WHAT THIS EXERCISE ASKS:
1. According to the documentation, which information criteria does the IC function compute for the stochastic differential equation?
2. Rewrite the documentation from "IC(drif = NULL, diff" up to and including "candidate drift coefficient.", with "drift" changed to "trend".

TEXT SECTION:
IC: Information criteria for the stochastic differential equation

View source: R/IC.R

ICR Documentation

Information criteria for the stochastic differential equation

Description

Information criteria BIC, Quasi-BIC (QBIC) and CIC for the stochastic differential equation.

Usage

IC(drif = NULL, diff = NULL, data = NULL, Terminal = 1, 
   add.settings = list(), start, lower, upper, ergodic = TRUE,
   stepwise = FALSE, weight = FALSE, rcpp = FALSE, ...)

Arguments

drif

a character vector that each element presents the candidate drift coefficient.

diff

a character vector that each element presents the candidate diffusion coefficient.

data

the data to be used.

Terminal

terminal time of the grid.

add.settings

details of model settings(see setModel).

start

a named list of the initial values of the parameters for optimization.

RECORDED DATA:
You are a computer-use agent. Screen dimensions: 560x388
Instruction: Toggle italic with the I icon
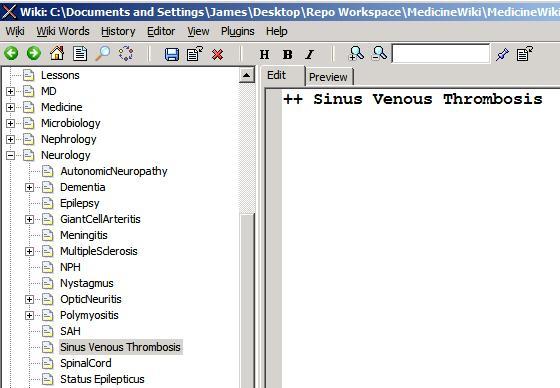click(x=310, y=55)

EXERCISE ANSWERS:
1. BIC, Quasi-BIC (QBIC) and CIC.

2.
IC(drif = NULL, diff = NULL, data = NULL, Terminal = 1, 
   add.settings = list(), start, lower, upper, ergodic = TRUE,
   stepwise = FALSE, weight = FALSE, rcpp = FALSE, ...)

Arguments

drif

a character vector that each element presents the candidate trend coefficient.